The number of single adults with pets grew by 16.6 percent, from 46.9 percent to 54.7 percent, from 2006 to 2011, the AVMA stated. During the same period, families with pets grew by just 1.37 percent, from 65.5 percent to 66.4 percent.
The findings, reported March 14, were based on data contained in the AVMA's 2012 U.S. Pet Ownership & Demographics Sourcebook. The resource was released in December, but the Schaumburg, Ill.-based AVMA continues to report specific findings.
Considered one of the most authoritative sources on pet ownership, veterinary spending and pet demographics, the Sourcebook is regularly cited by the U.S. Census Bureau, according to the AVMA.
Other trends documented in the Sourcebook
• Pet ownership
among divorced, widowed and separated adults grew by 17.7 percent, from 51.3 to 60.4 percent.

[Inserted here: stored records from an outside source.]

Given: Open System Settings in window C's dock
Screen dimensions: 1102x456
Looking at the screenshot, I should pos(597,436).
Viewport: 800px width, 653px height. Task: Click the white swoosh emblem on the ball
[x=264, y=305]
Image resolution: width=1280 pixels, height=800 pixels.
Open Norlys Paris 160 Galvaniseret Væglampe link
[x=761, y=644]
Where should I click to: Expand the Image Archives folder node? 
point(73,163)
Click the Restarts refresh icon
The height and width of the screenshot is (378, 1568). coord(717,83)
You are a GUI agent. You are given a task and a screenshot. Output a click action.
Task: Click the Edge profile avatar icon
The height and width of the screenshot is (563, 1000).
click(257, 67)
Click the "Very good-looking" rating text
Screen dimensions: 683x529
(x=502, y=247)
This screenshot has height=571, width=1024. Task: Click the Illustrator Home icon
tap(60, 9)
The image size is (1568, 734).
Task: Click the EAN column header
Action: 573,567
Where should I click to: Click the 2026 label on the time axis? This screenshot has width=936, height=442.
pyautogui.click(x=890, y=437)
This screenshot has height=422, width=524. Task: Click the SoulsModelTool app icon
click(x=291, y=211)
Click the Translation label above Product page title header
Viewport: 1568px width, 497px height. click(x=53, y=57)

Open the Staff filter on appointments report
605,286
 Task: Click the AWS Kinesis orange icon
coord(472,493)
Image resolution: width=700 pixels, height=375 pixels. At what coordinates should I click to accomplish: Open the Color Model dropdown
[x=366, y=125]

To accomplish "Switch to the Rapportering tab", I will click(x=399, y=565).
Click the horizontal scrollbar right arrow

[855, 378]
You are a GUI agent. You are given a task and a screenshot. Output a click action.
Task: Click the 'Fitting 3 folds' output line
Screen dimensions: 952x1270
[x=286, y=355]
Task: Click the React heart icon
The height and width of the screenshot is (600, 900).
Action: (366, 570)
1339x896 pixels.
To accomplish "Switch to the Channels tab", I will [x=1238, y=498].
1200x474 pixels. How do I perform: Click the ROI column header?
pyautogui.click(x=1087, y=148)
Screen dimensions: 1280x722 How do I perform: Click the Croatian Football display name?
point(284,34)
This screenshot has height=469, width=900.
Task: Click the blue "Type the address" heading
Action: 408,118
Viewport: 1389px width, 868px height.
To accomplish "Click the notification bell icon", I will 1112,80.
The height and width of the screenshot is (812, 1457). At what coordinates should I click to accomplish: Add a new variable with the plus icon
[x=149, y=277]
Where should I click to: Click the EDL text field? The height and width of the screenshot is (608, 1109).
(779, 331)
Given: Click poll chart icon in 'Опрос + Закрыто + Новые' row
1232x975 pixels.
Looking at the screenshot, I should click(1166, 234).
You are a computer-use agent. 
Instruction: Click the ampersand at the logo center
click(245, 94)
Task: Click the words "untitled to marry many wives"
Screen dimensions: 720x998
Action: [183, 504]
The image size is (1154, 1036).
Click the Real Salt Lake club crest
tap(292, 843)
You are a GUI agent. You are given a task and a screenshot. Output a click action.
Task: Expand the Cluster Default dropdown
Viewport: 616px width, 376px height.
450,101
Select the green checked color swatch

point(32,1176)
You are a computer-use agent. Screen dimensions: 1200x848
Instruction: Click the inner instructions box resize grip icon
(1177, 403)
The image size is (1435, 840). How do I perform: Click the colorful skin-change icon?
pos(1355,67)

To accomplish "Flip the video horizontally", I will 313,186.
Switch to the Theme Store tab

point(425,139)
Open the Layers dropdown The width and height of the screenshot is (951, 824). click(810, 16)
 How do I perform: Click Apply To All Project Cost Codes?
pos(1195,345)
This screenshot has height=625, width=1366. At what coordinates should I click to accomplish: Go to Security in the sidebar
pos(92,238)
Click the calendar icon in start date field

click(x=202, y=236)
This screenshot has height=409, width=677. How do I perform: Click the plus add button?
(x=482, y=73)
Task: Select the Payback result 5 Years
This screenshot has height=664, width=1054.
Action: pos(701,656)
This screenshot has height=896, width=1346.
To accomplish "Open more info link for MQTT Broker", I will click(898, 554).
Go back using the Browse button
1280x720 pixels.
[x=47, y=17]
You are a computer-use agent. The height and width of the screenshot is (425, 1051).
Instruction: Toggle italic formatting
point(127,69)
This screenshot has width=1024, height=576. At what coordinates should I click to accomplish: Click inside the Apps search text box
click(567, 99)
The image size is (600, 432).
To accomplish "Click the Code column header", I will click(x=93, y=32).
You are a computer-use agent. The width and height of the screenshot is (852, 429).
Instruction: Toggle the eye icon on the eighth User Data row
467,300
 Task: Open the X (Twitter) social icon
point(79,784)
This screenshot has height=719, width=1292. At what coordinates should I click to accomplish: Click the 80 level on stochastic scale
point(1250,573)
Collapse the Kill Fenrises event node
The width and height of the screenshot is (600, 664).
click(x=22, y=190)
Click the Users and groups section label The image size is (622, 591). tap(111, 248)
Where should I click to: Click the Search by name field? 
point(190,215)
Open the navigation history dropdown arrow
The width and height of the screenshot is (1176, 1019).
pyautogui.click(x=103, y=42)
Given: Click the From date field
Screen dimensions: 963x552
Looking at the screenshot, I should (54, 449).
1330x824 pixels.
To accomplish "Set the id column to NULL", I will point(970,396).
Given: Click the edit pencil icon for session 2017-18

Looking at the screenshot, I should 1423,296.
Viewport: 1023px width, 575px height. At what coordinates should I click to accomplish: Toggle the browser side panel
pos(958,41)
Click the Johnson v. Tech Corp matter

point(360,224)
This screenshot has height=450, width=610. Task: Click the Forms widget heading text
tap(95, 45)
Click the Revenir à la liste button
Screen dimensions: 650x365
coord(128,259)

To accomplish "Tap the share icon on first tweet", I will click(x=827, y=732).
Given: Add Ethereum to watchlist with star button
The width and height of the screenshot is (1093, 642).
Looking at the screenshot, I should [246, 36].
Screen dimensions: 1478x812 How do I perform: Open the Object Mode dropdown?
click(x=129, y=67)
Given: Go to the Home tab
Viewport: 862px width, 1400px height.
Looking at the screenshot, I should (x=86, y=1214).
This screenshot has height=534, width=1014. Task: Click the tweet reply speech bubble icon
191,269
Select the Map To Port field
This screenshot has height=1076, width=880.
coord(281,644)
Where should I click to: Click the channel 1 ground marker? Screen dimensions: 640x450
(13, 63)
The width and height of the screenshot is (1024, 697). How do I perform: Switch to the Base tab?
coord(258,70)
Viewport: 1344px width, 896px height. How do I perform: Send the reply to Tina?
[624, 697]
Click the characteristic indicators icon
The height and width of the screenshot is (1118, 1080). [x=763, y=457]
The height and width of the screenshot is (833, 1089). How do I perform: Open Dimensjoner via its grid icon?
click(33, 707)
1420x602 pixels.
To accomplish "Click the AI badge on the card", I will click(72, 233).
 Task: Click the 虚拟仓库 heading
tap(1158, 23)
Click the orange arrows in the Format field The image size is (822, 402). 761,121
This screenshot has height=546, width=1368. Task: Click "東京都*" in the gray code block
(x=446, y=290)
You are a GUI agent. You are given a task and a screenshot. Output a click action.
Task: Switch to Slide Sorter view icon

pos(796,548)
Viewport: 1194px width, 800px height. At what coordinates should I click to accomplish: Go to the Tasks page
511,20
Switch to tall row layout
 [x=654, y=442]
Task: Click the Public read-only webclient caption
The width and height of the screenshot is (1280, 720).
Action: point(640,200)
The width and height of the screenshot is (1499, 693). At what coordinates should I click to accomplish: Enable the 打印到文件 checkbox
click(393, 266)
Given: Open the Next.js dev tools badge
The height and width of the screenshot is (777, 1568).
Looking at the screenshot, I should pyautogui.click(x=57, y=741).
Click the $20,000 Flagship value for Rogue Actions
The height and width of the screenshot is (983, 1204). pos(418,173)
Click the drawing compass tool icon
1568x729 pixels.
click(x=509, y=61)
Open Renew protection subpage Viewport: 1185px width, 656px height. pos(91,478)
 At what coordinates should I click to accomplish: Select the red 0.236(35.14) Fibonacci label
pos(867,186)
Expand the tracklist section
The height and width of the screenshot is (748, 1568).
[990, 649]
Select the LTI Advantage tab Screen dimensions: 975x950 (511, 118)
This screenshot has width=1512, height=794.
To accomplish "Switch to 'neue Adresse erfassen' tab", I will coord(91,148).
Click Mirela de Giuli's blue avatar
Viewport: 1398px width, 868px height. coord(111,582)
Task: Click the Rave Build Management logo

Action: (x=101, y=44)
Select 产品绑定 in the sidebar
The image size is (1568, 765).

• The number of single men living alone with pets increased by 27.7 percent, from 34.3 to 43.8 percent.
• The number of single women
living alone with pets increased by 22 percent, from 46.8 to 57.1 percent.
“It's interesting to see that more and more single people are discovering the comfort and satisfaction that owning a pet can offer,” said Dr. Douglas Aspros, DVM, president of the AVMA.
The study indicated that single pet owners are more likely to view pets as family members, while families more often relegate pets to companion or property status.
Dr. Aspros addressed the impressive growth of pet ownership among single men.
“For now, it's true that more single women own pets than single men, but this survey shows us that this may be changing,” he said. “By studying these demographic trends better, the AVMA wants to help veterinarians to better serve our clients and keep pets healthy.”
As for less-encouraging news: Veterinarian visitation showed signs of waning.
One in four pet-owning households did not visit a veterinarian in 2011, a nearly 7 percent increase over 2006.
“Veterinarians can use this information to reach out to these growing segments of our clientele to help reverse this trend of decreasing veterinary care for our pets,” Aspros stated.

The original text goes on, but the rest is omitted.